1) In general, an ancient book that makes scientific statements that we know today that would have been unknown or surprising adds to the credibility. A non-Biblical example of this is Herodotus's mentioning of the motion of the Sun during the Phoenician circumnavigation of Africa (can't find the verse). Herodotus had a habit of reporting whatever stories he heard as he heard them, even if they seemed unbelievable. In this case, because we know the Sun's motion would be different below the equator, we have reason to believe the report of circumnavigation. That, however, doesn't mean that we believe in flying snakes in Ethiopia.

2) The Bible was written by several human authors over several millenia. I'd imagine that for someone skeptical of the Bible, the Bible predicting scientific phenomena in one section written by one author wouldn't make the author authors more believable.

3) The point of the Bible isn't scientific. Let's say the Bible made predictions about quantum mechanics or electromagnetism. What impact would that have on how Christians worship? What impact would that have on the theological messages delivered by Christ? Would that have any impact on the understanding of the Old Testament covenant by either Jews or Christians? Certainly not.

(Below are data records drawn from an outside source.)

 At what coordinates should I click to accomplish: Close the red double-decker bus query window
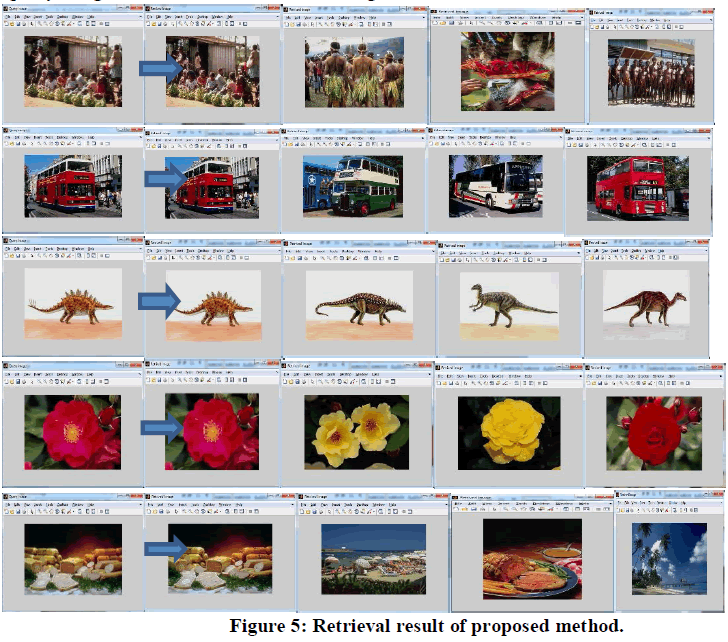point(138,129)
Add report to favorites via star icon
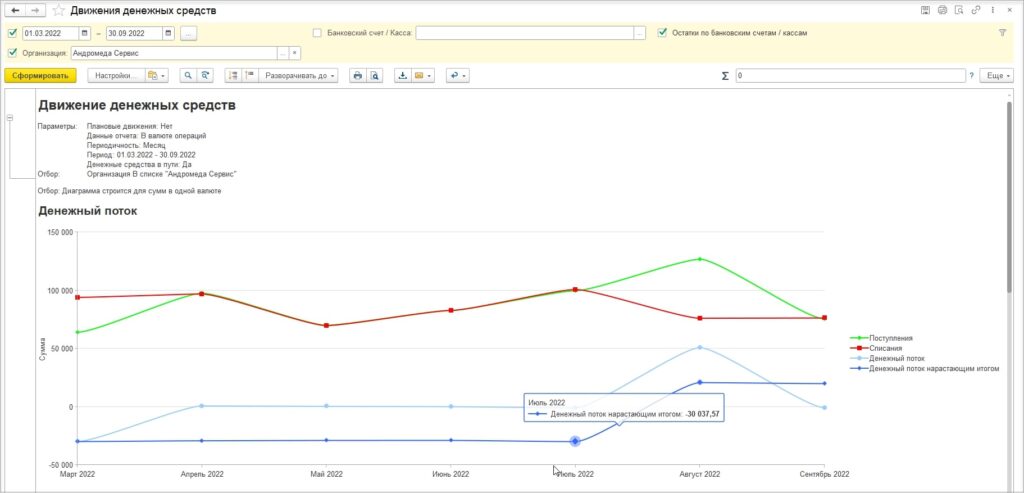 point(59,10)
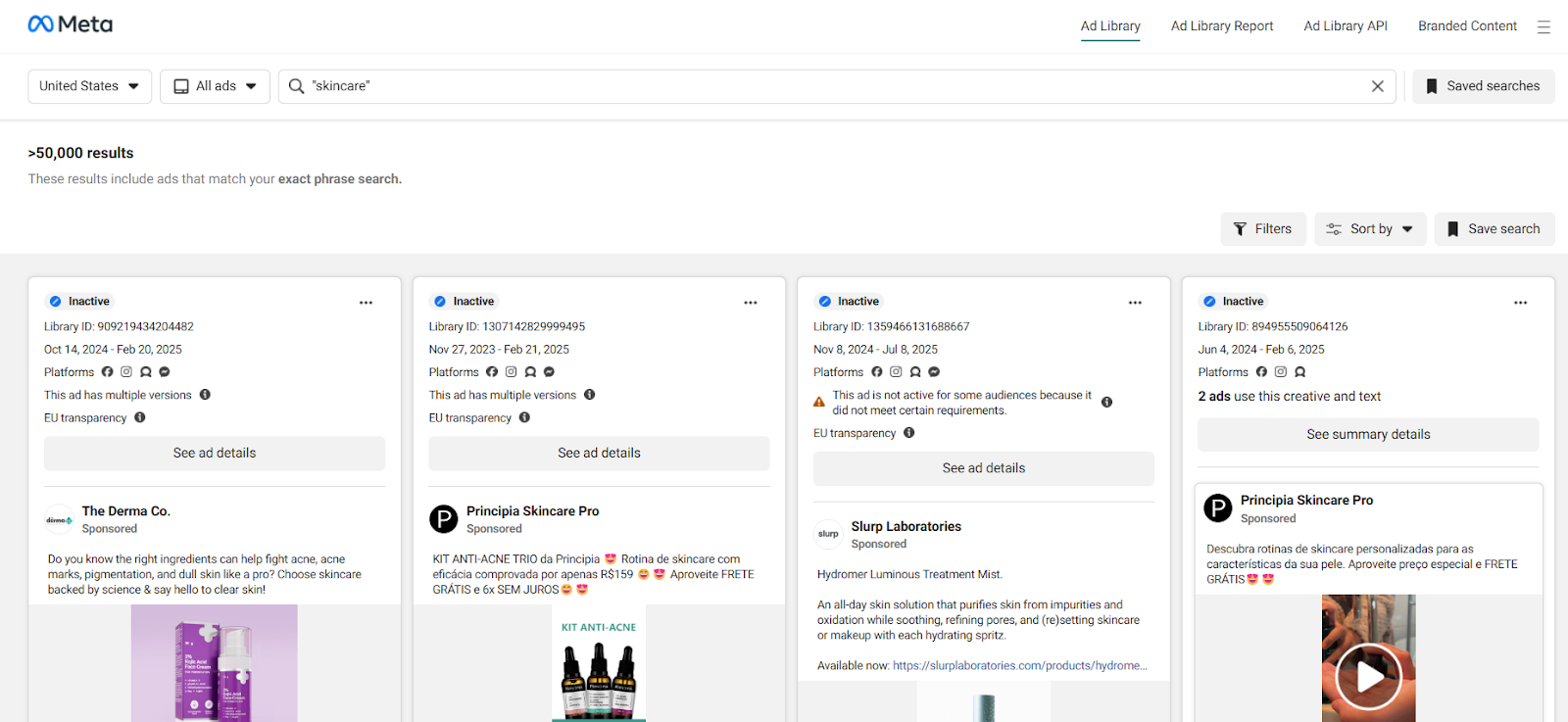Viewport: 1568px width, 722px height.
Task: Click the skincare search input field
Action: click(x=833, y=86)
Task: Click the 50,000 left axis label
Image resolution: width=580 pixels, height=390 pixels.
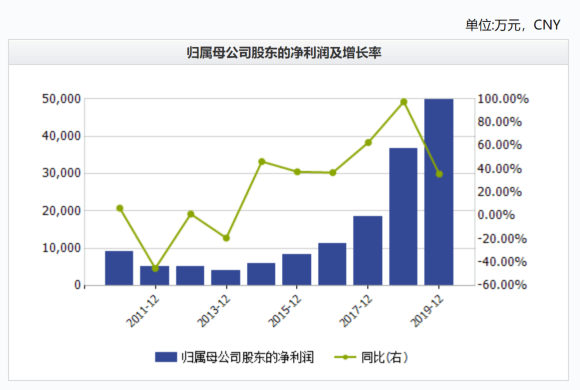Action: [x=61, y=99]
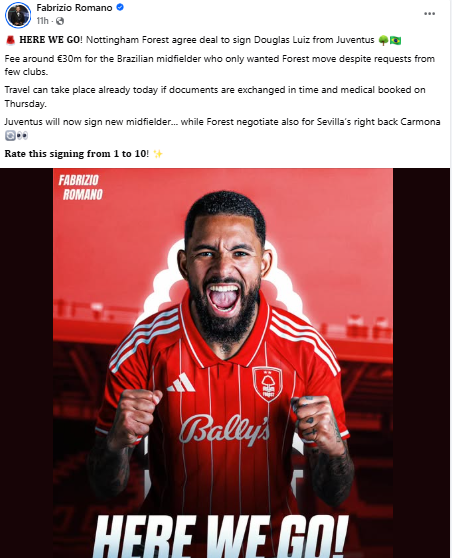Open the post via the 11h timestamp
This screenshot has width=452, height=558.
[x=42, y=21]
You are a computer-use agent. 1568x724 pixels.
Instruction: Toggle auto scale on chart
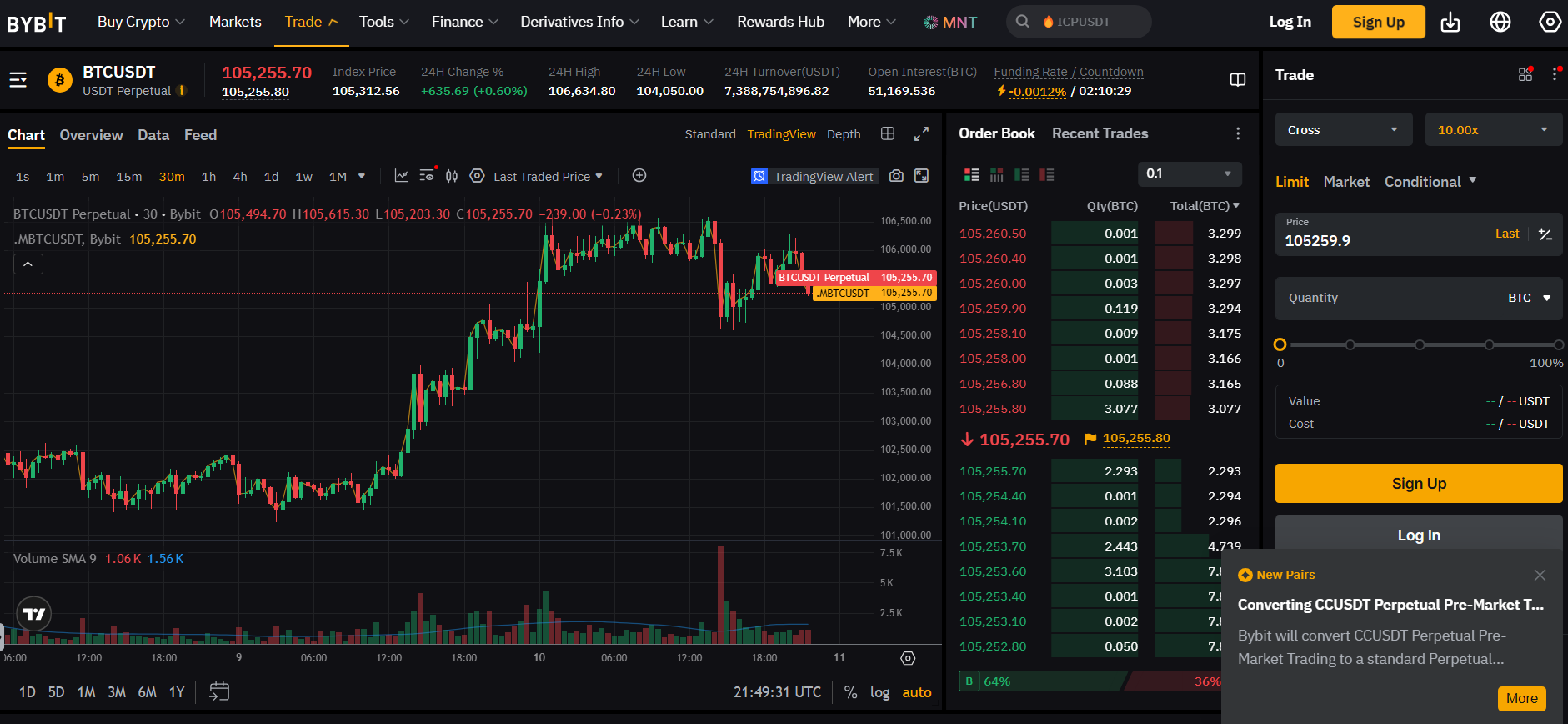pos(917,692)
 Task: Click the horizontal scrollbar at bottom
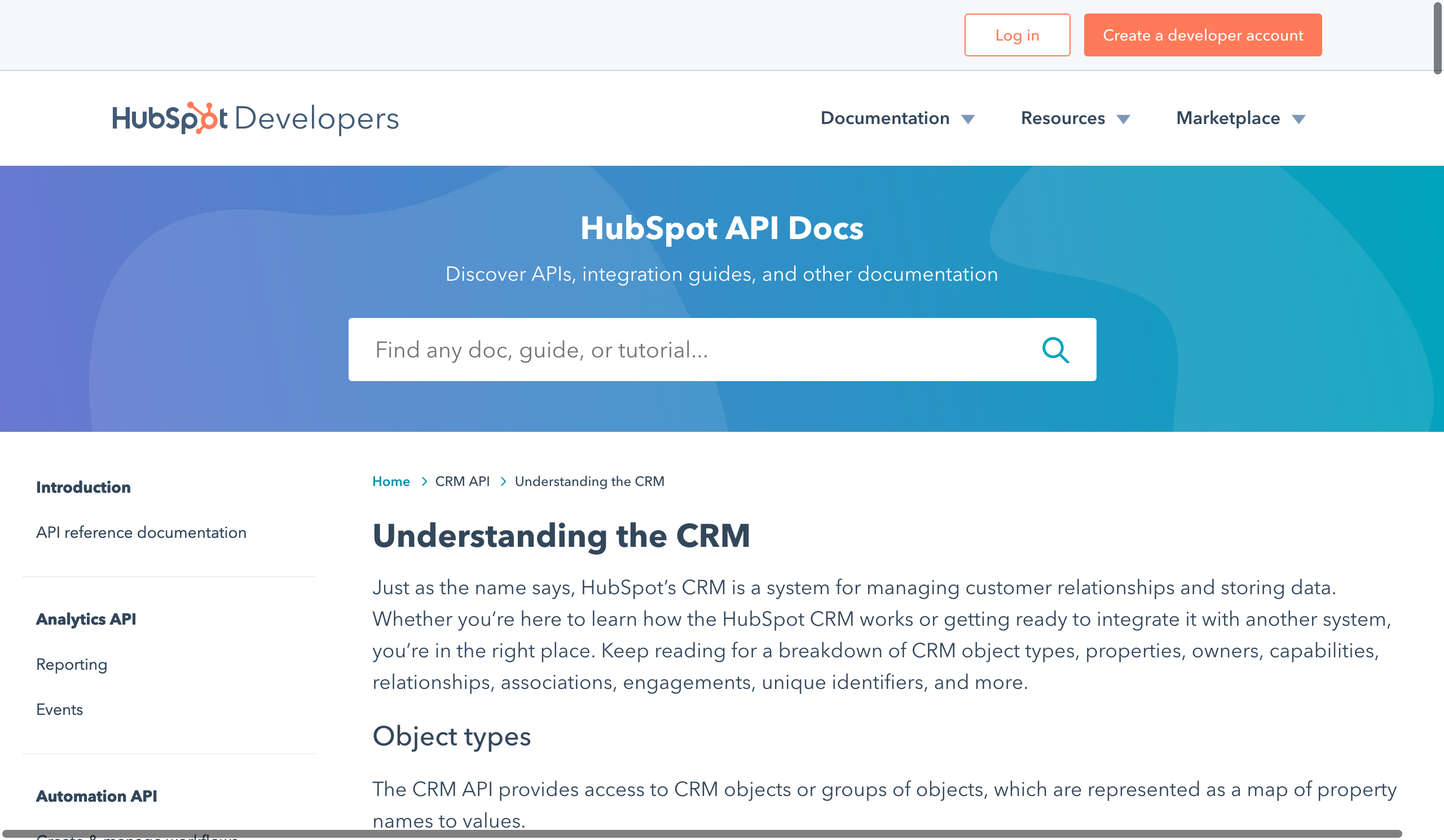coord(702,834)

There are non-theological statements of fact that would have an effect on the above theological questions. The best example of these (for Christians, anyway) is "Jesus was resurrected." I once heard a priest give a homily about this topic. Before becoming a priest, he was with someone about what it would mean if it was scientifically proven that there was no Resurrection. He took the stance (and this seems to be the right stance) that the story of Christianity is the Resurrection, and without the Resurrection everything else is rendered meaningless.


Read Iain M. Banks, "The Hydrogen Sonata", describing a quite sinister possibility.

And that line from genesis is so vague, it could be anything. You're putting the bible on the same level as Nostradamus.


Your unverifiable and unrealistic association of a Big Bang event with the thrice-translated (at least!) Genesis is, among other things, not even vaguely philosophical. I fail to see how anyone would agree this is appropriate to this QA topic.

Take a look at your second quoted sentence, and you'll see it has absolutely nothing in common with the cosmological theories. So why do you see one sentence as evidence of a god yet refuse to see the other sentence as evidence against a god?

  • Responding to "We're looking for long answers..." Well, that's philosophy for you :-) . I'll try to stay out of the fray. Apr 10 '14 at 11:08

That the universe has a beginning is consistent with the the phrase 'In the beginning'. The claim, however is a very weak one which is also consistent with other competing theories, such as that primitive people made up a story which sounded plausible to them at the time.

In order for one theory to have credence over the other, you would need a prediction on which they differ.